Convert the lines from the start of the listing through the line containing "coordinates (72, 228).", inclusive, into a Markdown table with the columns "No." and "Text", omitting blank lines.

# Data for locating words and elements
◆ ◆ ◆ ◆ ◆ ◆ ◆

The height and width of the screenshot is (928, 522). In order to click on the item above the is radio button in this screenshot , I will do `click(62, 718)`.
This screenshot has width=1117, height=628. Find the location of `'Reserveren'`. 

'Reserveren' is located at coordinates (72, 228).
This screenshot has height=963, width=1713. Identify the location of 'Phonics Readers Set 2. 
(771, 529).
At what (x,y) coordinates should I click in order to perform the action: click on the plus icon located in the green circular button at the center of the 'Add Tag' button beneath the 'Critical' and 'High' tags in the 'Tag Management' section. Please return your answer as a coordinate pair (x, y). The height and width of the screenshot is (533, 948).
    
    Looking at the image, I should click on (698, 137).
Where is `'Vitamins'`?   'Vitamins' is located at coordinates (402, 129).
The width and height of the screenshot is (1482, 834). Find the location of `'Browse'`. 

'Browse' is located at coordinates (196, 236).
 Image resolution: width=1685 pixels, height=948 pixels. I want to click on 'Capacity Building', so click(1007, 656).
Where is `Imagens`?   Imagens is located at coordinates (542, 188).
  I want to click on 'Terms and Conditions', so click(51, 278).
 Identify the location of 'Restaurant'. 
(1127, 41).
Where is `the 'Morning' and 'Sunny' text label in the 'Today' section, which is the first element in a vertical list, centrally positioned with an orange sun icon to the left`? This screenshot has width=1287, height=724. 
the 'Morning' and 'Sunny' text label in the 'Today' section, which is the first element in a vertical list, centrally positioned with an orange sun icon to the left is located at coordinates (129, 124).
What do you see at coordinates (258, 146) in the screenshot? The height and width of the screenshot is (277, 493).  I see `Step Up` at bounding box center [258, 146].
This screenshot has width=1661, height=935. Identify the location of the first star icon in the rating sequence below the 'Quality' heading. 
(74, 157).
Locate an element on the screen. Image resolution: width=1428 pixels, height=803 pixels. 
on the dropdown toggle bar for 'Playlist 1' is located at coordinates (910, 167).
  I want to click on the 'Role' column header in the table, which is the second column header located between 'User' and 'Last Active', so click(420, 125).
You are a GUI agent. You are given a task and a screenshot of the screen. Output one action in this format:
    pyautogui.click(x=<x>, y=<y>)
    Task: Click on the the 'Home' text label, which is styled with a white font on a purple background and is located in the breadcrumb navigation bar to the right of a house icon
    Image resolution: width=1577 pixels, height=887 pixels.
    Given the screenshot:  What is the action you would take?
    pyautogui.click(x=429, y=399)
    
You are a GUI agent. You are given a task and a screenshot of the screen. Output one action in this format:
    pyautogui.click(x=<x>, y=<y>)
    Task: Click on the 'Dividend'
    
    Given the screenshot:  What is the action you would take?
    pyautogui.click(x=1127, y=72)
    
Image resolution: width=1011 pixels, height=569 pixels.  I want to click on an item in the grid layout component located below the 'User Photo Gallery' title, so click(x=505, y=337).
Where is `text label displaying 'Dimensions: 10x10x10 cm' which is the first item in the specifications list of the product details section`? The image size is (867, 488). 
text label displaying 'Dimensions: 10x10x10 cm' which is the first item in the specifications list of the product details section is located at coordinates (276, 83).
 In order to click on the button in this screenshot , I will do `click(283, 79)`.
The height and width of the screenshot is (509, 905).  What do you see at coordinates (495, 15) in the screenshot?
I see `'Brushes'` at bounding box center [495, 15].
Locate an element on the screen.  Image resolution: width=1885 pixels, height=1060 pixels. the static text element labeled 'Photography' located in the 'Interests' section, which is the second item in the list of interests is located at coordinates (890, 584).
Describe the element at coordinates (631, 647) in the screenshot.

◆ ◆ ◆ ◆ ◆ ◆ ◆

# WRITTEN ANSWER
| No. | Text |
|---|---|
| 1 | The height and width of the screenshot is (928, 522). In order to click on the item above the is radio button in this screenshot , I will do `click(62, 718)`. |
| 2 | This screenshot has width=1117, height=628. Find the location of `'Reserveren'`.  |
| 3 | 'Reserveren' is located at coordinates (72, 228). |